(Collected data)
* * *

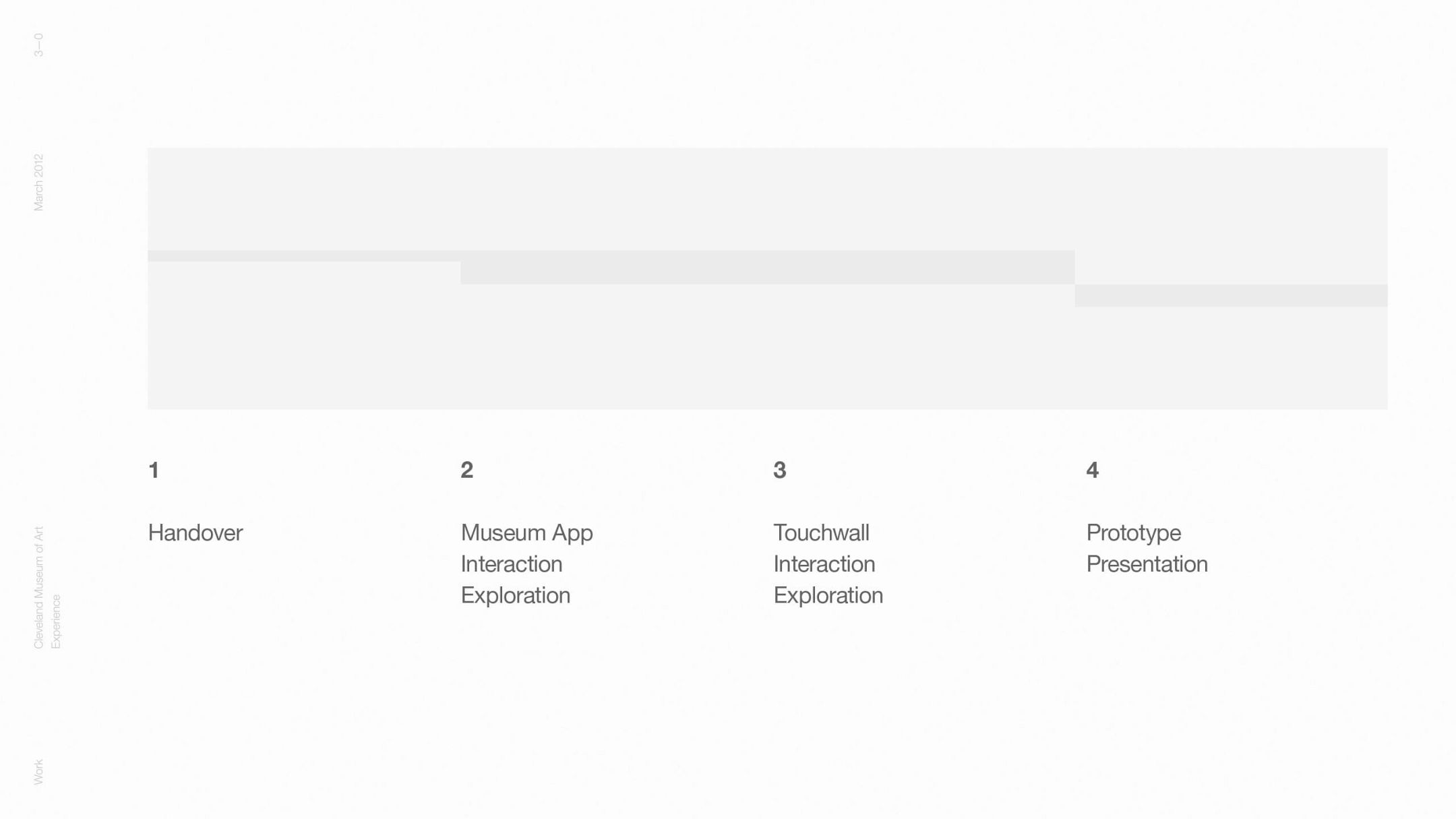Click the word 'Touchwall'
This screenshot has height=819, width=1456.
coord(821,533)
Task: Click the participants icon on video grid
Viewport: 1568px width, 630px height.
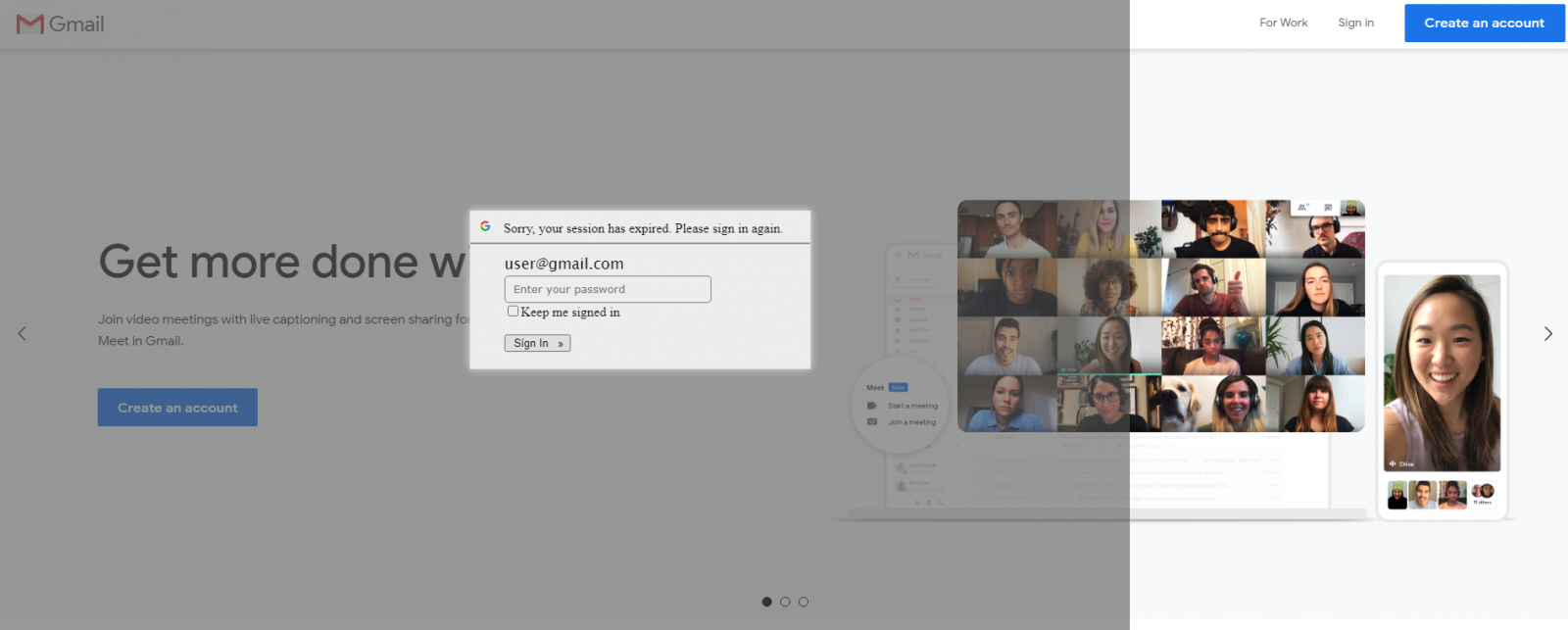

* * *

- [BRIEF]:
With pictures left out, repeat exactly the lines from the one containing "Task: Click the" through the last line of the data above, inclusive, and nothing else.

- [COMPLETED TASK]:
Task: Click the participants icon on video grid
Viewport: 1568px width, 630px height.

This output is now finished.